Amplification of MET is also found to be an important mechanism behind the development of acquired resistance. Studies show that MET amplification may occur in about 10% of cases. Some other types of acquired resistance, which are in need of further studies, are caused by transformations to SCLC, 3CA mutation, epithelial-mesenchymal transition (EMT), and stimulation of insulin-like growth-factor receptor pathway (Gainor & Shaw, 2013).
Management of the condition with acquired resistance to TKIs
Local therapeutic strategies such as local ablation, radiotherapy, and surgery are used in case of acquired resistance to EGFR TKIs. Presently, local therapy could be a better option for selective patients as it has been found that local therapy can help in continuation of TKI for over six additional months. However, further studies are required to make local therapy as a standard treatment (Ogunleye et al., 2015).

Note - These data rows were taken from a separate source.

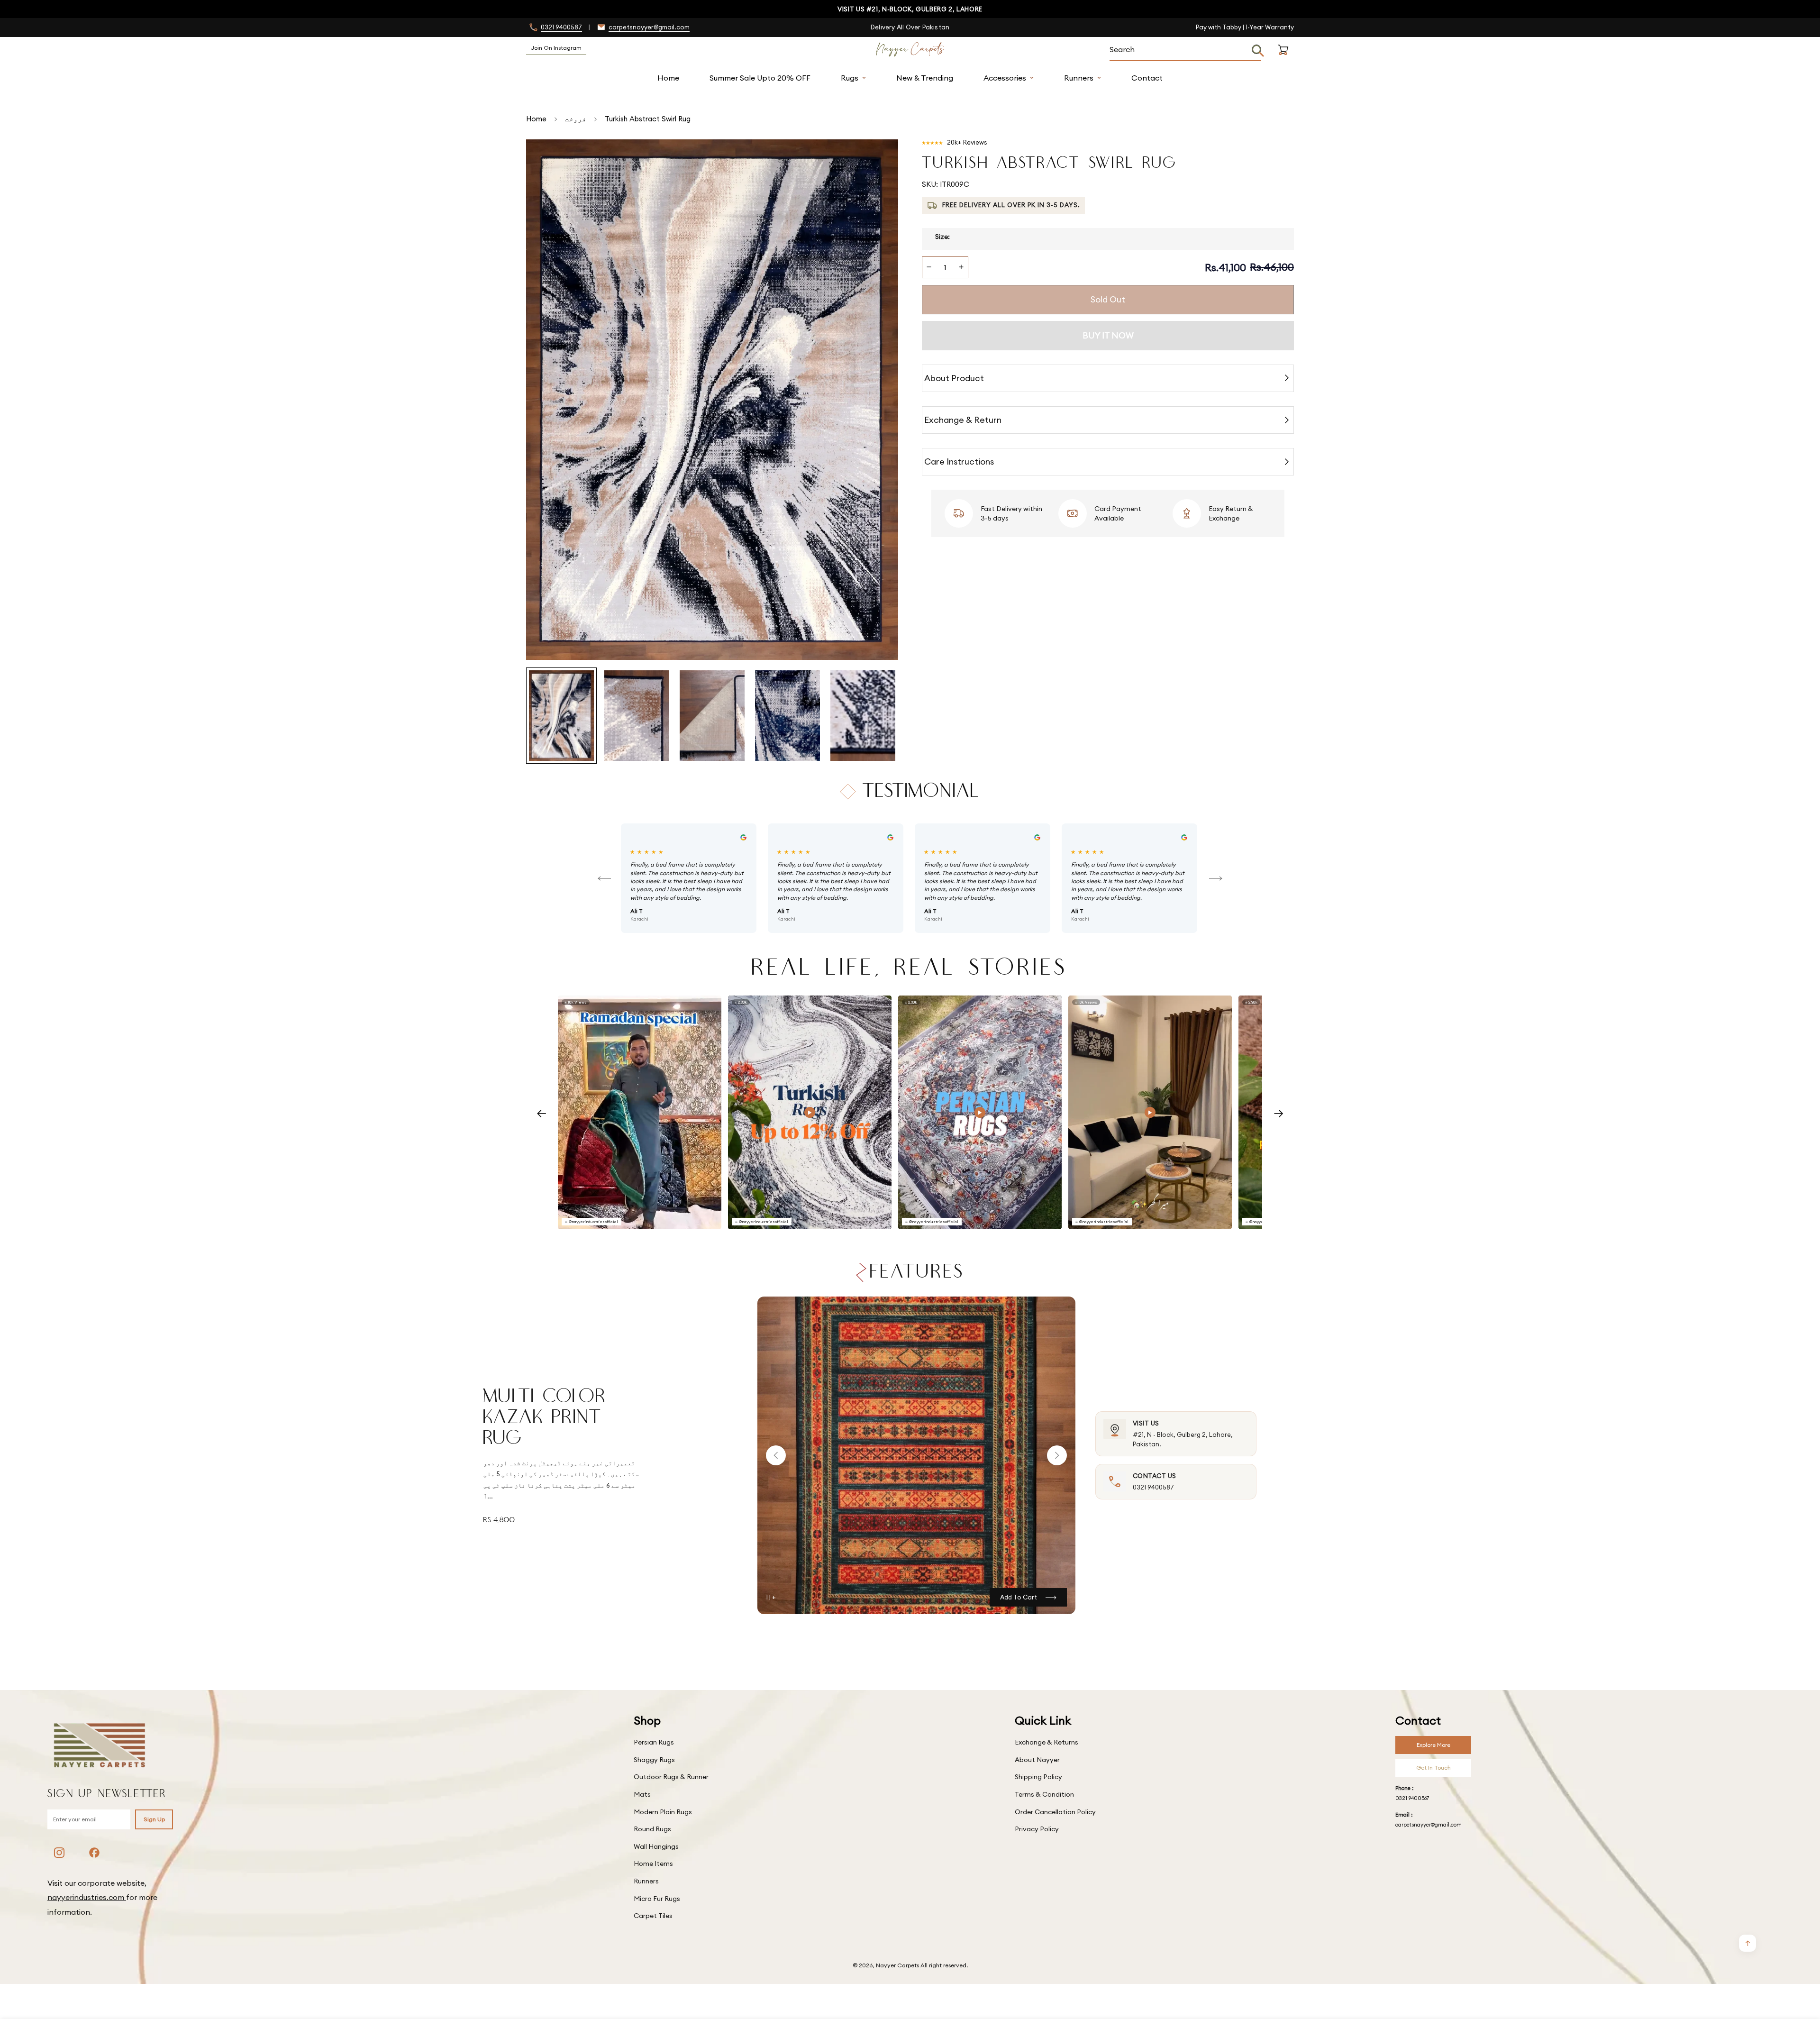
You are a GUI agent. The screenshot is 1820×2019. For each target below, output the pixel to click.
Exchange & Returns (1046, 1742)
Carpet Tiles (653, 1915)
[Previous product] (776, 1455)
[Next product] (1057, 1455)
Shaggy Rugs (654, 1759)
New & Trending (924, 77)
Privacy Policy (1037, 1829)
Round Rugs (652, 1829)
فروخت (575, 118)
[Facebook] (94, 1852)
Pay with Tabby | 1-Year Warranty (1245, 27)
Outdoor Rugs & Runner (671, 1776)
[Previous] (604, 878)
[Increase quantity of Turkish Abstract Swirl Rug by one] (961, 266)
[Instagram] (59, 1852)
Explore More (1433, 1744)
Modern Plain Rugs (663, 1812)
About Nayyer (1037, 1759)
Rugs (849, 77)
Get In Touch (1433, 1767)
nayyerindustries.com (86, 1897)
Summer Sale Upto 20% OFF (760, 77)
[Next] (1216, 878)
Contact (1147, 77)
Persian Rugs (654, 1742)
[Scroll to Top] (1801, 1967)
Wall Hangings (656, 1846)
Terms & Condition (1044, 1794)
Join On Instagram (556, 48)
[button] (1283, 61)
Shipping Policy (1038, 1776)
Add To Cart (1018, 1597)
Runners (1078, 77)
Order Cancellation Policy (1055, 1812)
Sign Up (154, 1819)
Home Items (653, 1863)
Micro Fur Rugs (657, 1898)
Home (668, 77)
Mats (642, 1794)
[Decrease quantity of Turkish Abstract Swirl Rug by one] (929, 266)
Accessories (1004, 77)
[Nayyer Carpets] (910, 50)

It has been found that doublet chemotherapy, which is platinum-based, can be a standard choice for treatment of patients of advanced stages of NSCLC, who are EGFR TKI-resistant. On the other hand, when there is metastasis of the cancer to the brain, treatment of choice is radiotherapy (Ogunleye et al., 2015).
Concluding Remarks and Future Directions
In the last few years, EGFR TKIs have been found to be among the most helpful treatment options for advanced NSCLC. Those substances were studied after the discovery of EGFR mutation, which is an important determinant of NSCLC. Moreover, the study of mutations help the scientists to work on personalized medicine. Researchers are also working on second-generation and third-generation TKIs, so that they would be able to fight with the disease more effectively. However, further studies are required in reducing the resistance of the cancer against TKIs. Furthermore, optimization of the combination therapy is required, so that patients would be either fully cured or live longer because of the better treatment.